**Document segment**.
>>>

Holoprosencephaly, ectrodactyly, and bilateral cleft of lip and palate: exclusion of SHH, TGIF, SIX3, GLI2, TP73L, and DHCR7 as candidate genes

We describe a Brazilian boy with semilobar holoprosencephaly, ectrodactyly, bilateral cleft of lip and palate, and severe mental retardation. The karyotype was normal and the screening for mutations in the genes SHH, TGIF, SIX3, GLI2, TP73L, and DHCR7 did not show any change. This rare condition was described previously in seven male patients. Clinical and genetic aspects are discussed.

Genetic screening of 202 individuals with congenital limb malformations and requiring reconstructive surgery

Background:

Congenital limb malformations (CLMs) are common and present to a variety of specialties, notably plastic and orthopaedic surgeons, and clinical geneticists. The authors aimed to characterise causative mutations in an unselected cohort of patients with CLMs requiring reconstructive surgery.

Methods:

202 patients presenting with CLM were recruited. The authors obtained G-banded karyotypes and screened EN1, GLI3, HAND2, HOXD13, ROR2, SALL1, SALL4, ZRS of SHH, SPRY4, TBX5, TWIST1 and WNT7A for point mutations using denaturing high performance liquid chromatography (DHPLC) and direct sequencing. Multiplex ligation dependent probe amplification (MLPA) kits were developed and used to measure copy number in GLI3, HOXD13, ROR2, SALL1, SALL4,TBX5 and the ZRS of SHH.

Results:

Within the cohort, causative genetic alterations were identified in 23 patients (11%): mutations in GLI3 (n = 5), HOXD13 (n = 5), the ZRS of SHH (n = 4), and chromosome abnormalities (n = 4) were the most common lesions found. Clinical features that predicted the discovery of a genetic cause included a bilateral malformation, positive family history, and having increasing numbers of limbs affected (all p<0.01). Additionally, specific patterns of malformation predicted mutations in specific genes.

<<<

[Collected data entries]
>>>

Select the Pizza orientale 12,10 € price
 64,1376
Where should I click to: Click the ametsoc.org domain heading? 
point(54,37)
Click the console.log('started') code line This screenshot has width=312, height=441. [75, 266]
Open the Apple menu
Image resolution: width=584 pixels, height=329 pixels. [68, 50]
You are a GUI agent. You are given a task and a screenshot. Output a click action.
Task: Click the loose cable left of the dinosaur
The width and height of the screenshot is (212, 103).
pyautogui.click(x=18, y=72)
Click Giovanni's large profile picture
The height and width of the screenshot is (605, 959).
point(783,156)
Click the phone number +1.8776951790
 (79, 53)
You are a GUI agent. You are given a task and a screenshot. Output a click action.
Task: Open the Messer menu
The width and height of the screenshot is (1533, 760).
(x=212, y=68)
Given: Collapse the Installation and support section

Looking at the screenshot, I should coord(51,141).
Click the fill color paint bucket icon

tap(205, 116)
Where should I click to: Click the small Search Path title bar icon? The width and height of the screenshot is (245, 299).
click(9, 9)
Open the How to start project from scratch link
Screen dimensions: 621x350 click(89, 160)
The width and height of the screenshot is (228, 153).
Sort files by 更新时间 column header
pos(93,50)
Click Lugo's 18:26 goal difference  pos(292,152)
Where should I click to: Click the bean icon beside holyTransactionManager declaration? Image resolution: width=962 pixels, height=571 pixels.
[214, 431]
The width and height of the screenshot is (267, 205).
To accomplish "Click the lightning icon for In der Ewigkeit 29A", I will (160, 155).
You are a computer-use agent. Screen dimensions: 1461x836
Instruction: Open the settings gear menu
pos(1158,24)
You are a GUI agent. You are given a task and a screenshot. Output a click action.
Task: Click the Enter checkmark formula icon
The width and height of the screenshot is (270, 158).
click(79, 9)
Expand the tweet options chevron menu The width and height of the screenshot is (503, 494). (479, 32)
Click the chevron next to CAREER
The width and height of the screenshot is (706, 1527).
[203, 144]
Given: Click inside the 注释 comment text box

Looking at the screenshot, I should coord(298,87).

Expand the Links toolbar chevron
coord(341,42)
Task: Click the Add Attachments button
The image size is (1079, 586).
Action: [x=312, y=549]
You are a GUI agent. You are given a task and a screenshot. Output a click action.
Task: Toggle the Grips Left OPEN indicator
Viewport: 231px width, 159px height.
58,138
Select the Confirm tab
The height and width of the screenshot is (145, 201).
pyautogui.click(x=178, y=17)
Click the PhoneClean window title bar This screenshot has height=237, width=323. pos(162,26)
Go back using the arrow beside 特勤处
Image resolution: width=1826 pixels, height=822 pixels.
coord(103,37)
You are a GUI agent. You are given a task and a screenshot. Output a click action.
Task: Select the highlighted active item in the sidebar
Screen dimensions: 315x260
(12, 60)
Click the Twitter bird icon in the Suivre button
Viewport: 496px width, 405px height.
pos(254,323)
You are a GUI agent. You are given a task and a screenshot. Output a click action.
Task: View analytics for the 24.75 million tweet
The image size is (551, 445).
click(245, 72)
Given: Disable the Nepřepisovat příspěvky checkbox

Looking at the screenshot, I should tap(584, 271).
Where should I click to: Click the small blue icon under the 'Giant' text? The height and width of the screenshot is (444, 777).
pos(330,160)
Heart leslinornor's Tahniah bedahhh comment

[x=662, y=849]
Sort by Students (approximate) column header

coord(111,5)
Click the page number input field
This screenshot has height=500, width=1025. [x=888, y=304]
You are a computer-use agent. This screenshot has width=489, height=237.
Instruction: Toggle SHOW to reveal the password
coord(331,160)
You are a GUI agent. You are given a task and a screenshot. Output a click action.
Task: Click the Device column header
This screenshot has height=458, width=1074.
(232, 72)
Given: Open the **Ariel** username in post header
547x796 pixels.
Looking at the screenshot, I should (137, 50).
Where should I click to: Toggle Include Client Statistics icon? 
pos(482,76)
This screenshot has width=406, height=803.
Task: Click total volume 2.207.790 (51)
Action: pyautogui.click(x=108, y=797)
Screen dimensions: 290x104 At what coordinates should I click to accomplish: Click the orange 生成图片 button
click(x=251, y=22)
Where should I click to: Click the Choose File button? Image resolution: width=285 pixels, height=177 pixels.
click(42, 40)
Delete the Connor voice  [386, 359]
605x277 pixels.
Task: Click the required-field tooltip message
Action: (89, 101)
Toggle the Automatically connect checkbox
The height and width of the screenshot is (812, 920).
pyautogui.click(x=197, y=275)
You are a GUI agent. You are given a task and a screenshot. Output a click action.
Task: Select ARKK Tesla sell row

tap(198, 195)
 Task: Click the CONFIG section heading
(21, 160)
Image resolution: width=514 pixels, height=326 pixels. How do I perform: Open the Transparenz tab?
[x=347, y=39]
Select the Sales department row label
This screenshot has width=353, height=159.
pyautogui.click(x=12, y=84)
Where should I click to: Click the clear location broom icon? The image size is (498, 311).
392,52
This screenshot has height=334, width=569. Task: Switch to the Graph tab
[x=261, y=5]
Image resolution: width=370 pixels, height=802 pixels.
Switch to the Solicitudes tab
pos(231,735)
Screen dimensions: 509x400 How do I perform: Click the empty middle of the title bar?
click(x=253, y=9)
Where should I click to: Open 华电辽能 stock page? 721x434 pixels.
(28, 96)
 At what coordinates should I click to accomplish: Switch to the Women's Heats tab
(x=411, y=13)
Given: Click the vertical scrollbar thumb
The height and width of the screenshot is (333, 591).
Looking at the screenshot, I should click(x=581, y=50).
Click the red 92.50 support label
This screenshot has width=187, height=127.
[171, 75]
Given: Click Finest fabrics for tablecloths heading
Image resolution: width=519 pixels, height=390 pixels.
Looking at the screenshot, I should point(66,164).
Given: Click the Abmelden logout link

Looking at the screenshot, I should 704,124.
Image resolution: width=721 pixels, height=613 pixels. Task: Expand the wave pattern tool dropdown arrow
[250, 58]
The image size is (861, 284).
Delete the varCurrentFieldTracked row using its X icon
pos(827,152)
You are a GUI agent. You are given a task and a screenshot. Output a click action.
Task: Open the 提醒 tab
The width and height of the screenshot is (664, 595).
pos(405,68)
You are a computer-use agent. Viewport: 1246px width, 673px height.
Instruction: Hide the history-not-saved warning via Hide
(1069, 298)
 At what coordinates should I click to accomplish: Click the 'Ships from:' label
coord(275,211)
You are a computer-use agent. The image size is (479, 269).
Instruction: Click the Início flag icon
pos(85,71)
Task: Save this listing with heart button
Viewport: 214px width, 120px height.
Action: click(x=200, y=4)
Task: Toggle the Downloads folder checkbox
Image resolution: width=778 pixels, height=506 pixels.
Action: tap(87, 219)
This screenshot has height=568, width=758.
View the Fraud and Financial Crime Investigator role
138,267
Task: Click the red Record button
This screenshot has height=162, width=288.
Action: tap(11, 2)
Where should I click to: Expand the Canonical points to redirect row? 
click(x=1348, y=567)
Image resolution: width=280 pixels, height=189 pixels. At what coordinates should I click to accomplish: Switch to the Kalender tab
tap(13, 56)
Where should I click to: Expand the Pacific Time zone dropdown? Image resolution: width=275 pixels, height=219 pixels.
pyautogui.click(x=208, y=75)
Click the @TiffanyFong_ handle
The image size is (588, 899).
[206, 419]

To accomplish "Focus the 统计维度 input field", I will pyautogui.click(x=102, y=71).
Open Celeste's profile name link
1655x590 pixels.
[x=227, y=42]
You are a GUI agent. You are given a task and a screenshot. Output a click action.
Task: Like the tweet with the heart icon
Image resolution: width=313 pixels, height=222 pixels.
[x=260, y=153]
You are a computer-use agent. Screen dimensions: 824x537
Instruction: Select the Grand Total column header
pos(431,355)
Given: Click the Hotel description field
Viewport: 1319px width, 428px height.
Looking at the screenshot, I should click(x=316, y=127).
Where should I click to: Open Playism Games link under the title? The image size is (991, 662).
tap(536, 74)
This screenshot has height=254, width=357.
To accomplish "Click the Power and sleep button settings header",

<<<

**Things to do**.
(1) In the genetics abstracts, how many patients in the cohort of 202 had causative genetic alterations identified?
(2) Write out the part of the genetics abstracts between "Genetic screening of" and "ZRS of SHH.", inclusive.
The listing is separate material and has no connection to the genetics abstracts.

**Results in order**.
(1) 23 patients (11%).

(2)
Genetic screening of 202 individuals with congenital limb malformations and requiring reconstructive surgery

Background:

Congenital limb malformations (CLMs) are common and present to a variety of specialties, notably plastic and orthopaedic surgeons, and clinical geneticists. The authors aimed to characterise causative mutations in an unselected cohort of patients with CLMs requiring reconstructive surgery.

Methods:

202 patients presenting with CLM were recruited. The authors obtained G-banded karyotypes and screened EN1, GLI3, HAND2, HOXD13, ROR2, SALL1, SALL4, ZRS of SHH, SPRY4, TBX5, TWIST1 and WNT7A for point mutations using denaturing high performance liquid chromatography (DHPLC) and direct sequencing. Multiplex ligation dependent probe amplification (MLPA) kits were developed and used to measure copy number in GLI3, HOXD13, ROR2, SALL1, SALL4,TBX5 and the ZRS of SHH.